Stored data entries
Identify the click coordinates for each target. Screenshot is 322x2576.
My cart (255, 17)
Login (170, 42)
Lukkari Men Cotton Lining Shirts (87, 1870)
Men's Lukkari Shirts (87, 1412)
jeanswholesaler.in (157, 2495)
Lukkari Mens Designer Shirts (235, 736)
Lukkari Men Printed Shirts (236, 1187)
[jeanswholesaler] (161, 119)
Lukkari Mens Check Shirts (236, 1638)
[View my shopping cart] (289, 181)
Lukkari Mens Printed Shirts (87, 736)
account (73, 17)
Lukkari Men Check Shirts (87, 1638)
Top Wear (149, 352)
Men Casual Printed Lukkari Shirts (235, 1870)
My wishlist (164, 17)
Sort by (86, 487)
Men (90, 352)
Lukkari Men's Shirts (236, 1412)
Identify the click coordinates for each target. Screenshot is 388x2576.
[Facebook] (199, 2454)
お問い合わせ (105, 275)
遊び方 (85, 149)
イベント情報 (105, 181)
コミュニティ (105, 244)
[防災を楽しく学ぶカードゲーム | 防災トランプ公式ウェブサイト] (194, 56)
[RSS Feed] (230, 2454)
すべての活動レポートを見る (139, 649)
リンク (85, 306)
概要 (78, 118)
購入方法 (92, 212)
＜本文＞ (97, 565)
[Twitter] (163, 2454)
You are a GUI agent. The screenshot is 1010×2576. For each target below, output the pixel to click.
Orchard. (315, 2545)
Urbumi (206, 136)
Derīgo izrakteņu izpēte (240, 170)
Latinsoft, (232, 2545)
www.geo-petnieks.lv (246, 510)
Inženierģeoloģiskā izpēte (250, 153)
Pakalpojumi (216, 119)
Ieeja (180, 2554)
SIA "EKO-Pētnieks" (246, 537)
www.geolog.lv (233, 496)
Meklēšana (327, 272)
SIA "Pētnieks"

What you have to do:
From the data above, copy each line with the string "click" in it.

Task answer:
Identify the click coordinates for each target. Screenshot is 322x2576.
Identify the click coordinates for each target. Screenshot is 388x2576.
You are a GUI agent. The screenshot is 1010×2576. For each target below, output the pixel to click.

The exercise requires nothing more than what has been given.